Don't cry, Anne. It was beastly of us, but we didn't know."
"No. It's no use crying," said Eliot. "You can't do anything."
"That's it," Anne sobbed. "If we only could. If we could go to him and
tell him we wouldn't have done it if we'd known."
"You jolly well can't. It would only bother the poor chap. Besides, it
was Jerry did it. Not you."
"It was me. I filled the sponge. We did it together."
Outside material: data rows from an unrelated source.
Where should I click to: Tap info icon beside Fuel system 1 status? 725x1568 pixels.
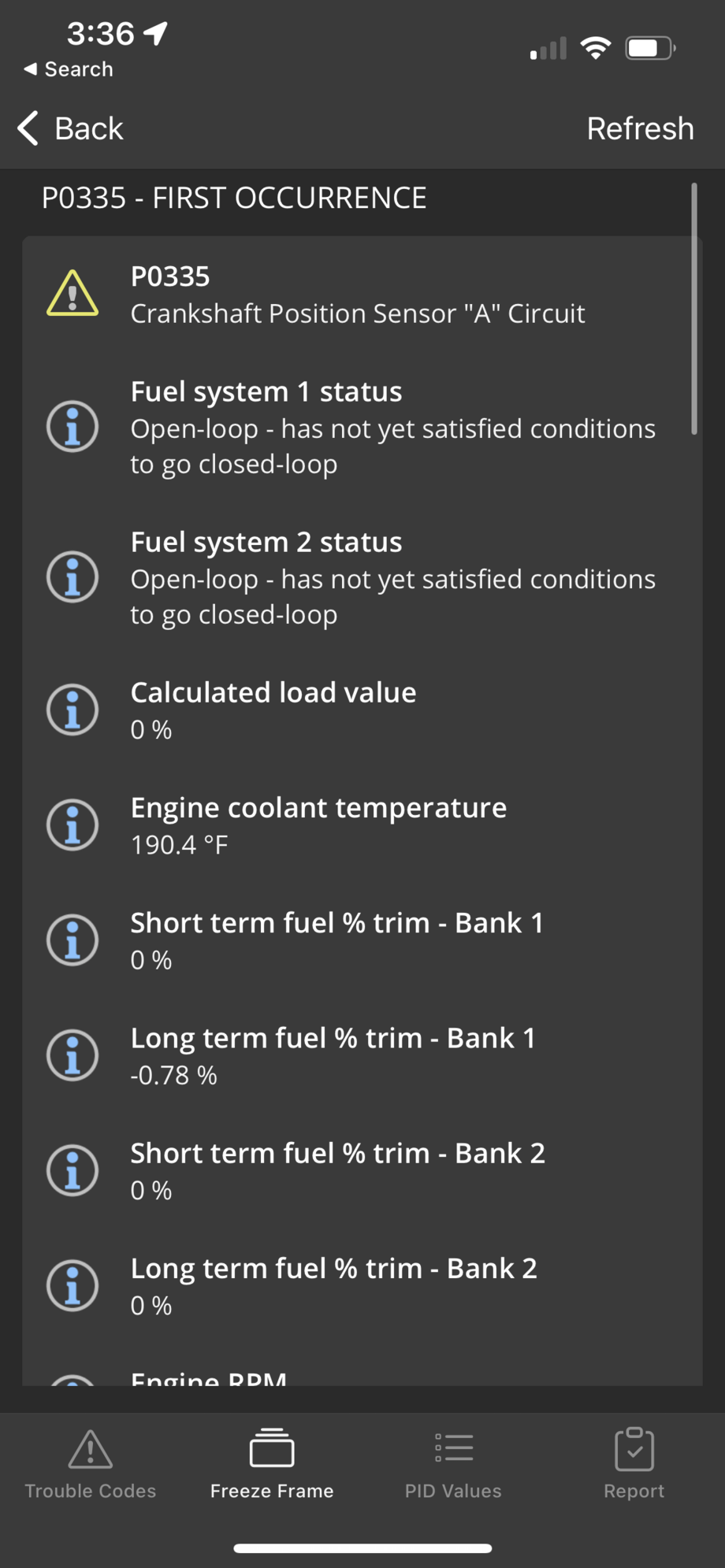pos(72,427)
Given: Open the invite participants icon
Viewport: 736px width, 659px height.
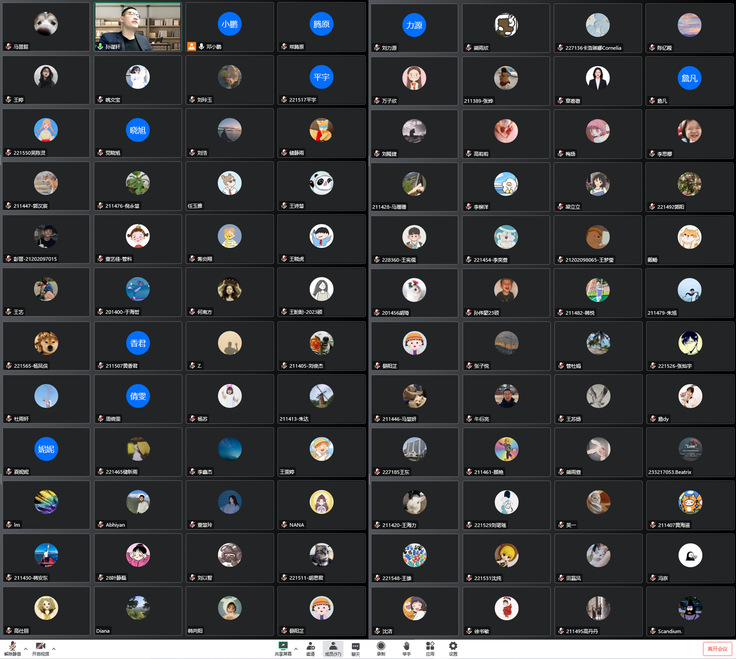Looking at the screenshot, I should (311, 647).
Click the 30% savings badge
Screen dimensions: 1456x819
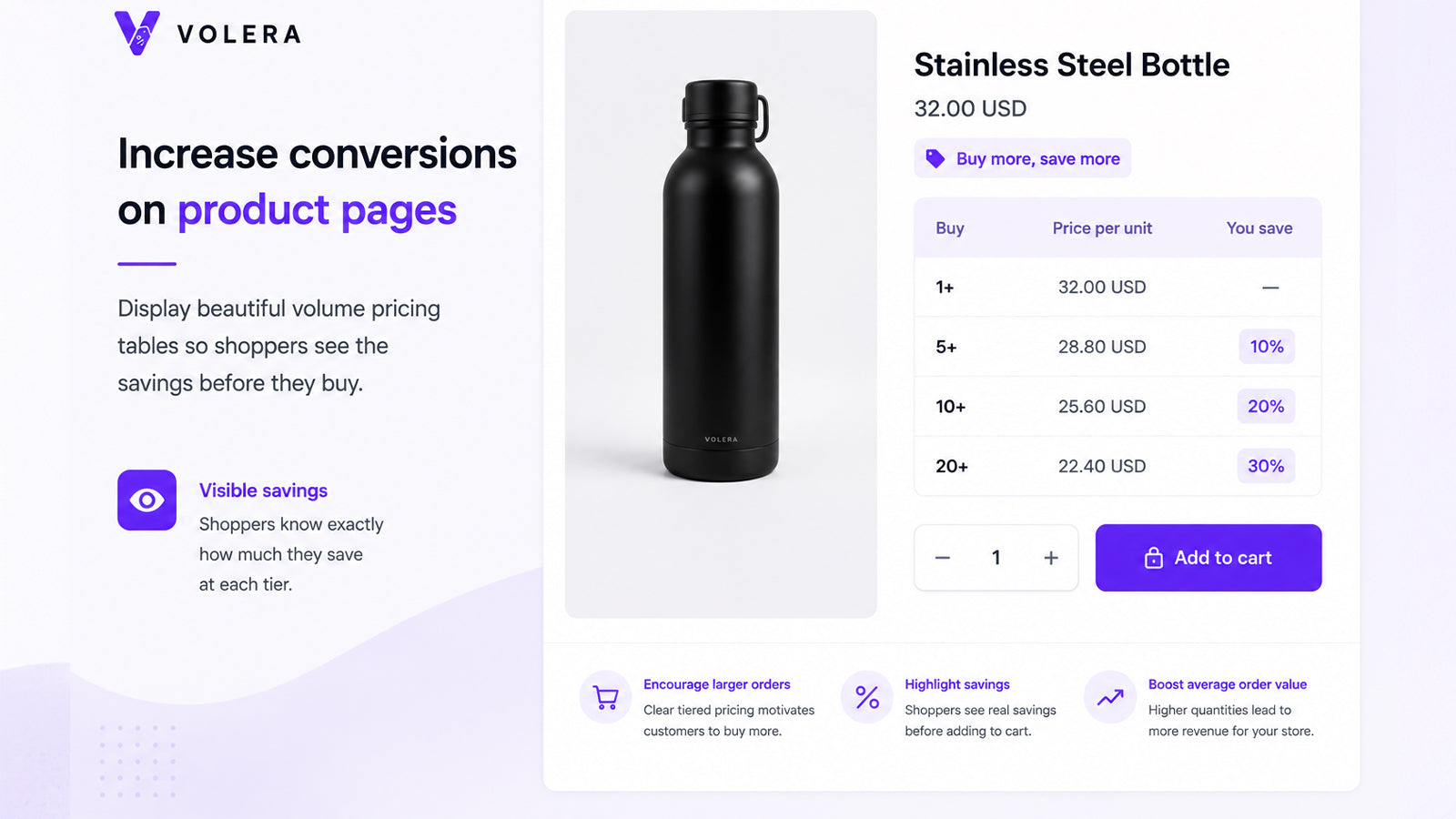click(x=1266, y=466)
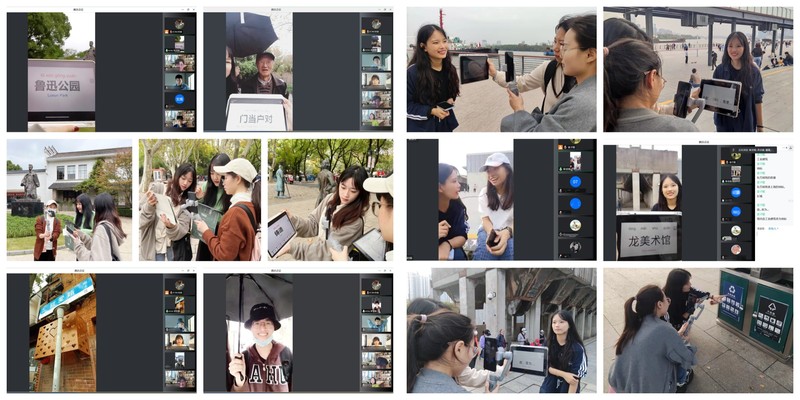
Task: Select upper blue avatar in laughing girls meeting
Action: (574, 182)
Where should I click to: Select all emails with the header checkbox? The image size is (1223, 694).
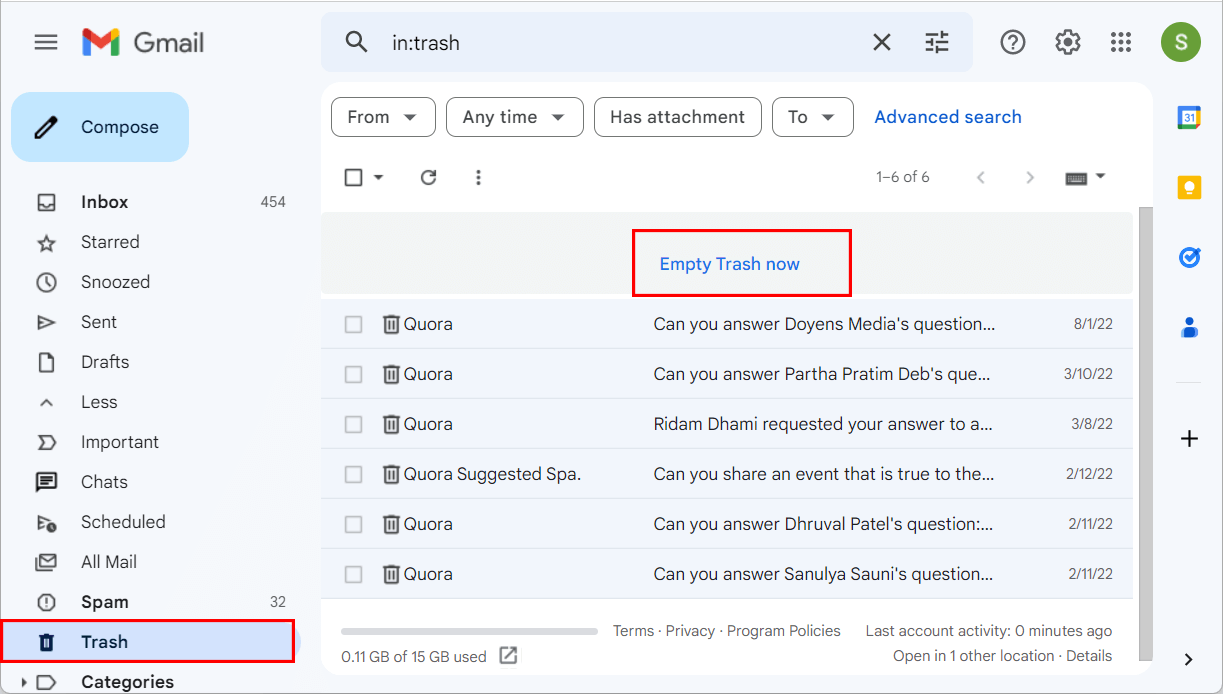point(353,176)
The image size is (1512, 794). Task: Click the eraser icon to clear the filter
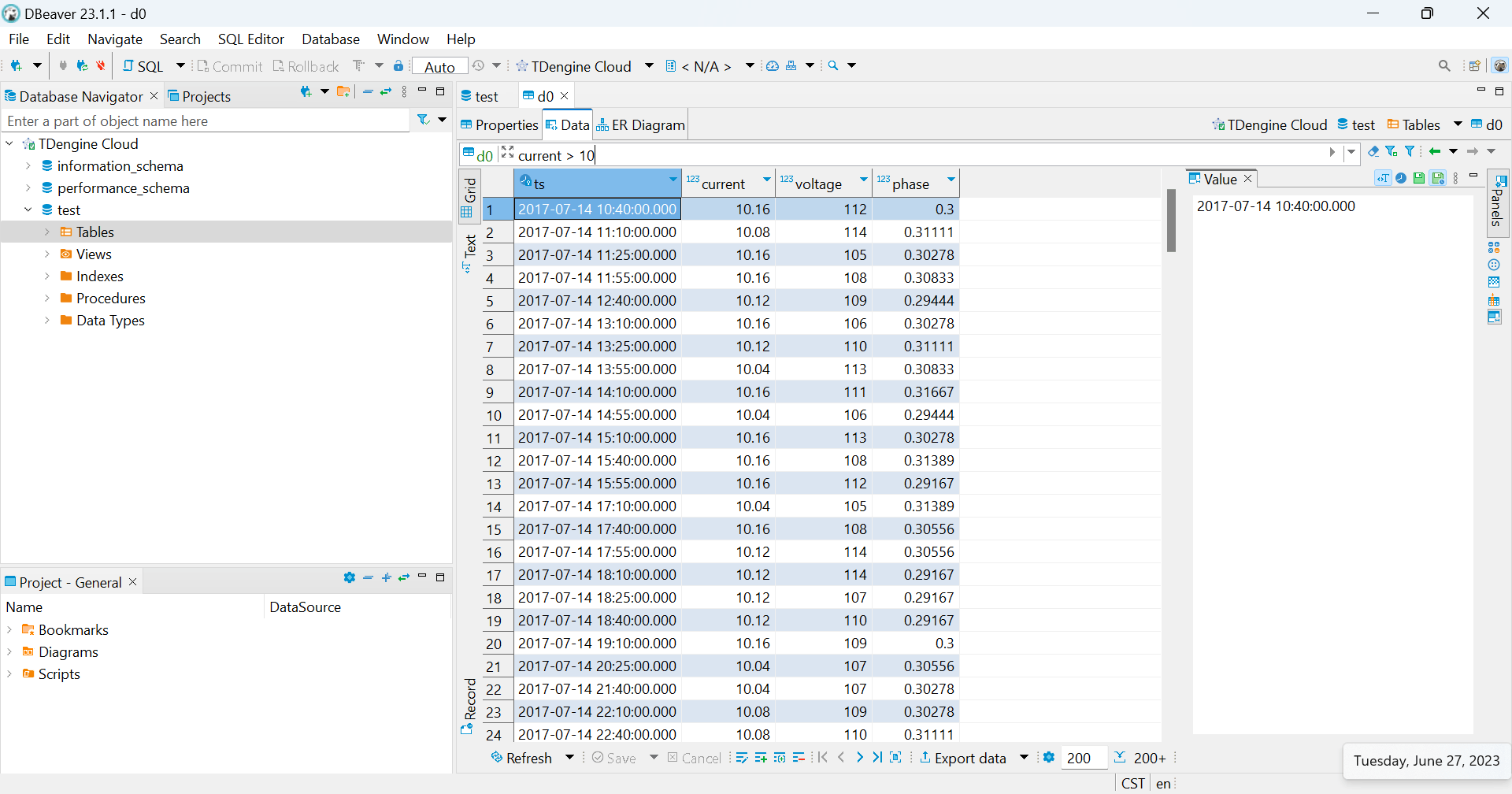[1373, 151]
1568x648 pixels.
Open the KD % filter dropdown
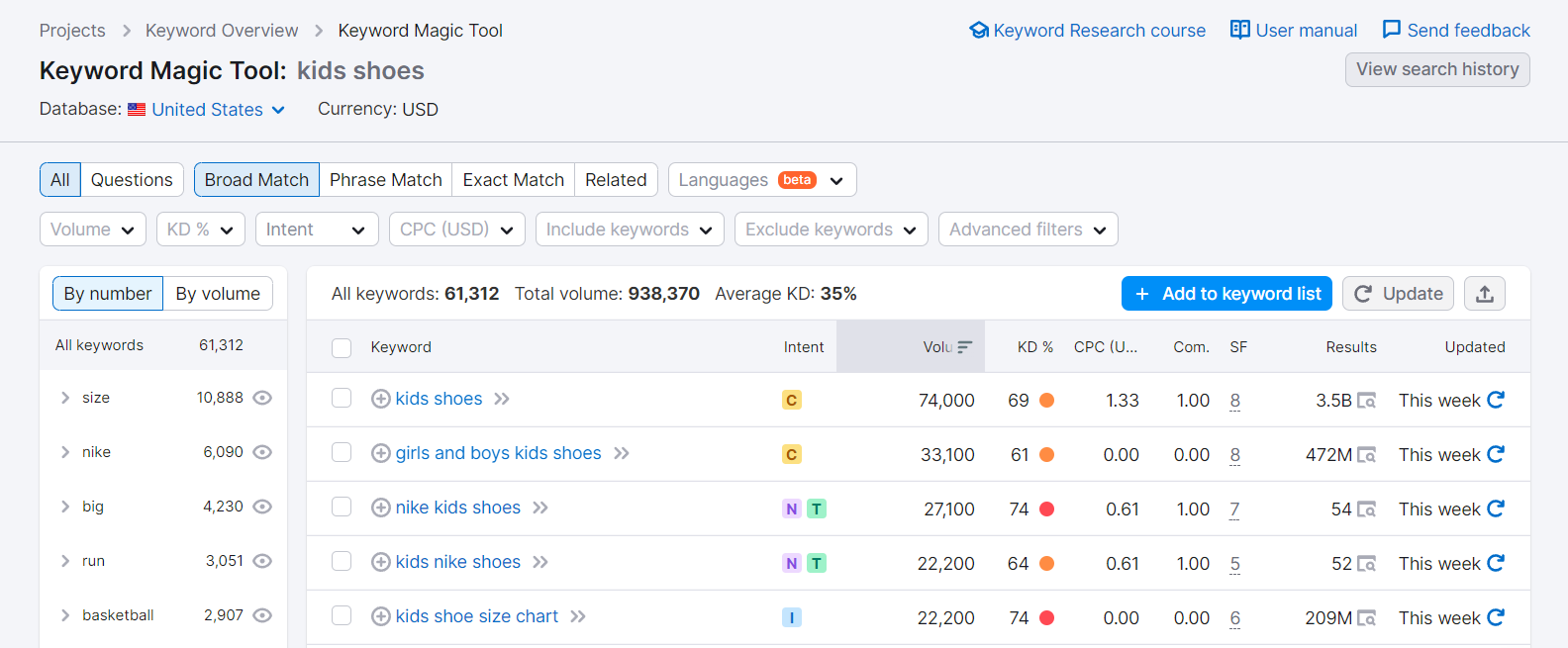tap(201, 230)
What they had done was beastly--setting booby-traps for Pinkney, and
laughing at him when his mother was dying--but they had done it
together. The pain of her sin had sweetness in it since she shared it with
Jerry. Jerry's arm was round her as she went upstairs to bed, crying.
They sat together on her bed, holding each other's hands; they faced it
together.
"You'd never have done it, Anne, if I hadn't made you."
"I wouldn't mind so much if we hadn't laughed at him."

"Well, we couldn't help that. And it wasn't as if we'd known."
"If only we could tell him--"
"We can't. He'd hate us to go talking to him about his mother."
"He'd hate us."
Then Anne had an idea. They couldn't talk to Pinkney but they could
write. That wouldn't hurt him. Jerry fetched a pencil and paper from the
schoolroom; and Anne wrote.
Dear Pinkney: We didn't know. We wouldn't have done it if we'd
known. We are awfully sorry.
Yours truly,
ANNE SEVERN.
P.S. You aren't to answer this.
JERROLD FIELDING.
Half an hour later Jerrold knocked at her door.
"Anne--are you in bed?"
She got up and stood with him at the door in her innocent nightgown.
"It's all right," he said. "I've seen Pinkney. He says we aren't to worry.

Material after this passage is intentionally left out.